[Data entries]
--- --- ---
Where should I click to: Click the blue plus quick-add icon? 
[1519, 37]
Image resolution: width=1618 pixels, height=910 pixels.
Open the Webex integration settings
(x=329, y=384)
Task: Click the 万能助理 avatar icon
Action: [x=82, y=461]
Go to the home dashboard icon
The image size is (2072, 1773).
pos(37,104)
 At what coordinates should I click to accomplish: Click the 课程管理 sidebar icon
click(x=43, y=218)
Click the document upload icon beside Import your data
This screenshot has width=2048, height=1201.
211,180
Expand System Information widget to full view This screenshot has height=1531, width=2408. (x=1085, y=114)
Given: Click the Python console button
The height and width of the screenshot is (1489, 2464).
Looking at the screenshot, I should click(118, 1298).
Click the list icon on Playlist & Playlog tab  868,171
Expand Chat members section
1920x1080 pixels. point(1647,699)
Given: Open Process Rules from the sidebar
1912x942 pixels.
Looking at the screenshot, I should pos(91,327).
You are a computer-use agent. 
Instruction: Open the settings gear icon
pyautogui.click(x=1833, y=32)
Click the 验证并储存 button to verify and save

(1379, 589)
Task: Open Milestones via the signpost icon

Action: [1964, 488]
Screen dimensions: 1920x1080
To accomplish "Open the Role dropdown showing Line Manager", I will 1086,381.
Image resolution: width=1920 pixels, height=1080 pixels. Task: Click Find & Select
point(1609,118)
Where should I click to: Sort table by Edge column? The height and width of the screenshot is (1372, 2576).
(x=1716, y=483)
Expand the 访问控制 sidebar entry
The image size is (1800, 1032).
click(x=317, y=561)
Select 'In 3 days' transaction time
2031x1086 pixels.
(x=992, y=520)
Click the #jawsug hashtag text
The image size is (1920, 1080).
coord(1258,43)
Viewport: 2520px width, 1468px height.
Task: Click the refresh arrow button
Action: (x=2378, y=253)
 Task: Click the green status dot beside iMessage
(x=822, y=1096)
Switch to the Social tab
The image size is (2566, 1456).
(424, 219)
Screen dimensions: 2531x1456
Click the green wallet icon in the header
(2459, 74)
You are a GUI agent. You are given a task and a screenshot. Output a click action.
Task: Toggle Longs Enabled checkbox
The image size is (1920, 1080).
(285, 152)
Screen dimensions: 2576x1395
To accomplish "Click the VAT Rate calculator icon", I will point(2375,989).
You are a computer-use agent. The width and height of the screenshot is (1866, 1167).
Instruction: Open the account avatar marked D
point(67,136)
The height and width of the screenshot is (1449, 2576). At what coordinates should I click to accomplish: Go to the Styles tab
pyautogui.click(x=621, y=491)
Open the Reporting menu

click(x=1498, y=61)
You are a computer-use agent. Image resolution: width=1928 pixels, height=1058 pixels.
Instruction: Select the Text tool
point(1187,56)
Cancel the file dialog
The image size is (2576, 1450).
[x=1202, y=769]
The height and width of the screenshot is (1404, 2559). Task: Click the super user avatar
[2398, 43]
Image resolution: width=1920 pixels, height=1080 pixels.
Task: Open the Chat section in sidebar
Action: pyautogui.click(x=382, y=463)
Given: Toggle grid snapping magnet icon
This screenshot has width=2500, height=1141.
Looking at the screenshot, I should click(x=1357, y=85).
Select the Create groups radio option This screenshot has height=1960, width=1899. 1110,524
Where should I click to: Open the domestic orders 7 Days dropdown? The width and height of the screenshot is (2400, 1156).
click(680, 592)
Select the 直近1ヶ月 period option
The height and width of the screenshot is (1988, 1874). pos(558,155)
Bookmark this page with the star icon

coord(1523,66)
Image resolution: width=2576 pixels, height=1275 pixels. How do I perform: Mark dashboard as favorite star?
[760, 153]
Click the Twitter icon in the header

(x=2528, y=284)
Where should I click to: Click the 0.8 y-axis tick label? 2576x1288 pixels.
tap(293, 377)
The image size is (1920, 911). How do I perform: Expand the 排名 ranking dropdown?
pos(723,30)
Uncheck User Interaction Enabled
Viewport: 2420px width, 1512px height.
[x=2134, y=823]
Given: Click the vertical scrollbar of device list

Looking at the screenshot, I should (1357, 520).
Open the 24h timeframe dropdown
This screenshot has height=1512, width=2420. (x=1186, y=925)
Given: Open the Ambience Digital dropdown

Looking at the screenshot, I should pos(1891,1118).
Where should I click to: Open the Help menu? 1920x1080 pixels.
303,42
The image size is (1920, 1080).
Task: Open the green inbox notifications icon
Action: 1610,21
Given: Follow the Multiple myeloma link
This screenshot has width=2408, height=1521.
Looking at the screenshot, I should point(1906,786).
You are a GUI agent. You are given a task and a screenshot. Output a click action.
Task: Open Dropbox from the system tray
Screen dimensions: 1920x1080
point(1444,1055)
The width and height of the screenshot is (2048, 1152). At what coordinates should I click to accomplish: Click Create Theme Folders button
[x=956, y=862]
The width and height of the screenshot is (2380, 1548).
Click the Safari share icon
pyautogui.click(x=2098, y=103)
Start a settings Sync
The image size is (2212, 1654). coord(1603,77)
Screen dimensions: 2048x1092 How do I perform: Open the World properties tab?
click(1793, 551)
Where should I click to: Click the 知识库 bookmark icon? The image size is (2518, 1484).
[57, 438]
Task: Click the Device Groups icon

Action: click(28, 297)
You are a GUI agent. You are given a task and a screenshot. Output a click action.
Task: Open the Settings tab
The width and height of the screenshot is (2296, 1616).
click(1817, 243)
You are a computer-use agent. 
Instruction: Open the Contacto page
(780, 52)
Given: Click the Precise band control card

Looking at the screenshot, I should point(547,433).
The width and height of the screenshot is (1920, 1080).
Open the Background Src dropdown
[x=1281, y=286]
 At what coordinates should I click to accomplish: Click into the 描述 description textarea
--- --- ---
__WHAT TO DO__: The word "computer" appears in some lines of the data. Copy every one of those lines.

__ANSWER BOX__:
You are a computer-use agent. 
You are a computer-use agent. The width and height of the screenshot is (1866, 1167).
You are a computer-use agent. Image resolution: width=1928 pixels, height=1058 pixels.
You are a computer-use agent. 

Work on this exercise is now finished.